Stored dataset items:
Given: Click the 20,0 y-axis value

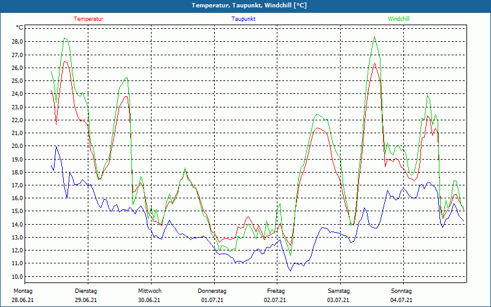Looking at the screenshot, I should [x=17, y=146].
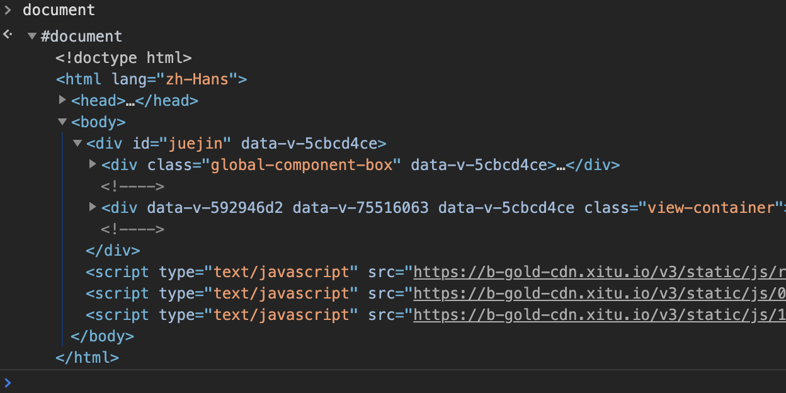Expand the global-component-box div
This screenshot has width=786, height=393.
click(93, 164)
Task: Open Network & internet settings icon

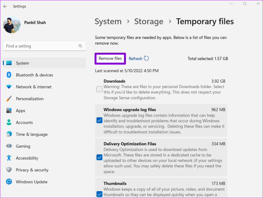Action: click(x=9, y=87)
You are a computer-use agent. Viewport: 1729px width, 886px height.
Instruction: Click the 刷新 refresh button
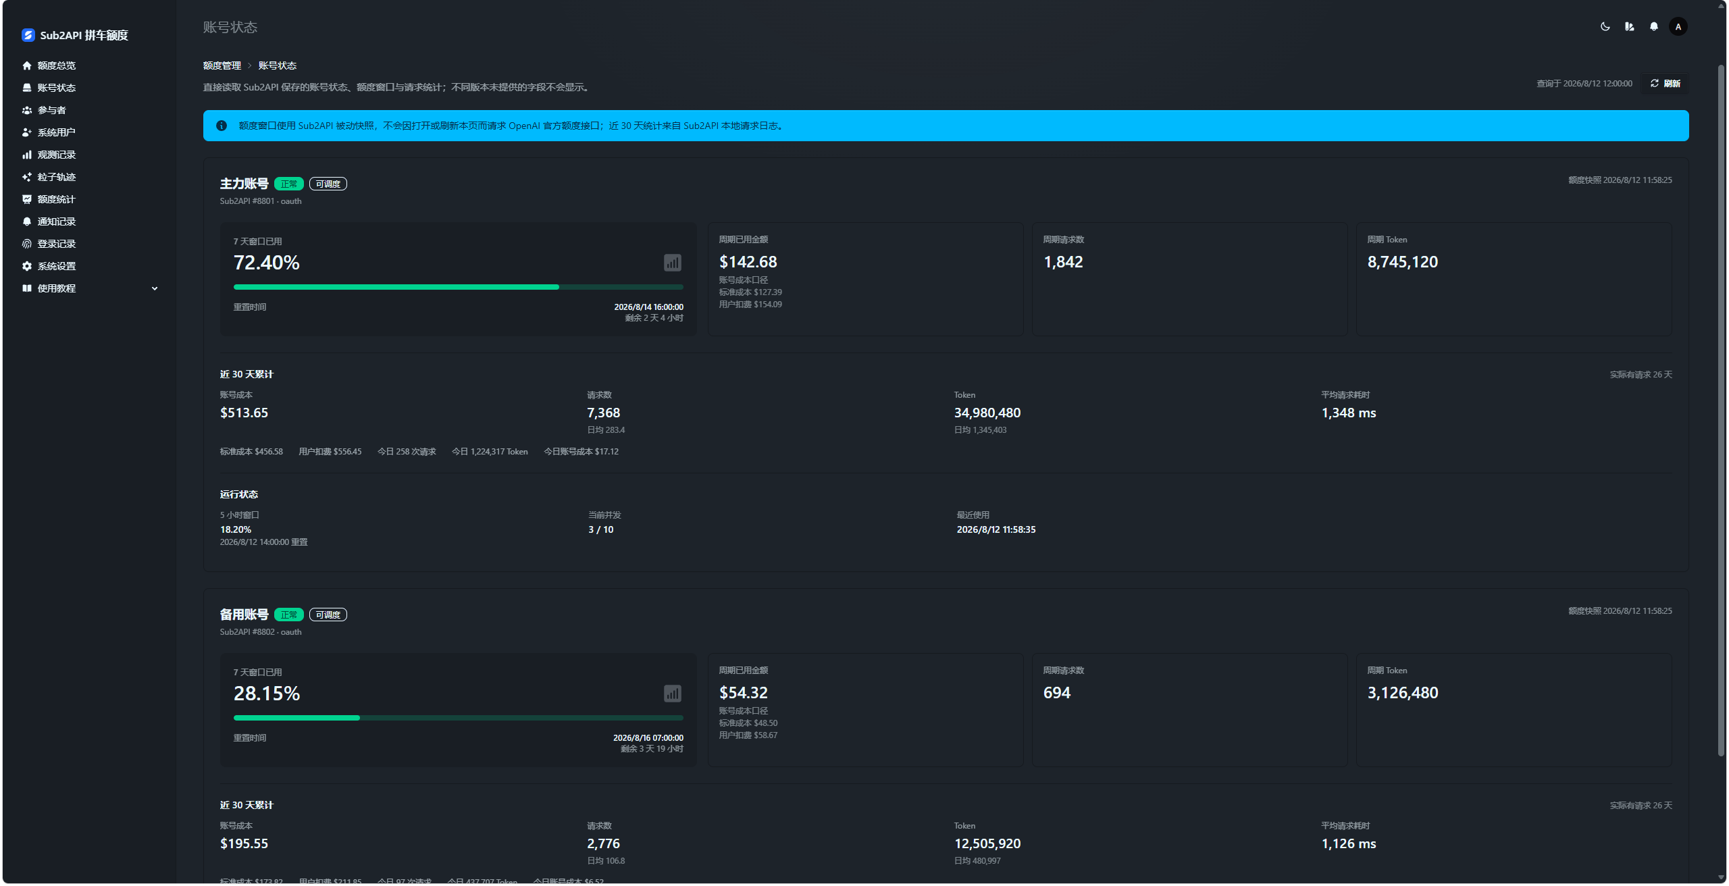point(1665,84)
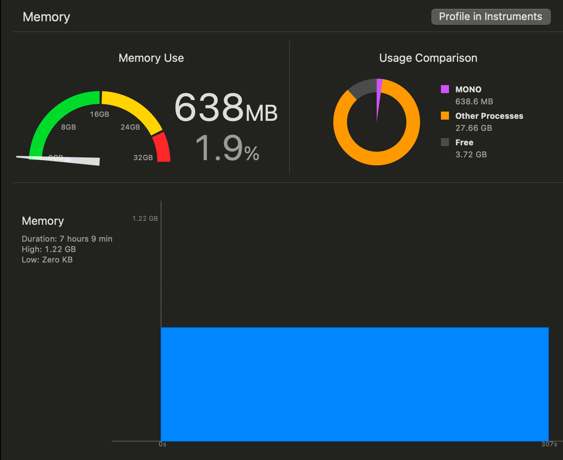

● What you will do: Please print every record above exactly, but leave the pictures out.

● Answer area:
Given: Click the 20,0 y-axis value

Looking at the screenshot, I should [x=17, y=146].
Expand the global-component-box div
This screenshot has width=786, height=393.
click(93, 164)
Task: Open Network & internet settings icon

Action: click(x=9, y=87)
You are a computer-use agent. Viewport: 1729px width, 886px height.
Instruction: Click the 刷新 refresh button
point(1665,84)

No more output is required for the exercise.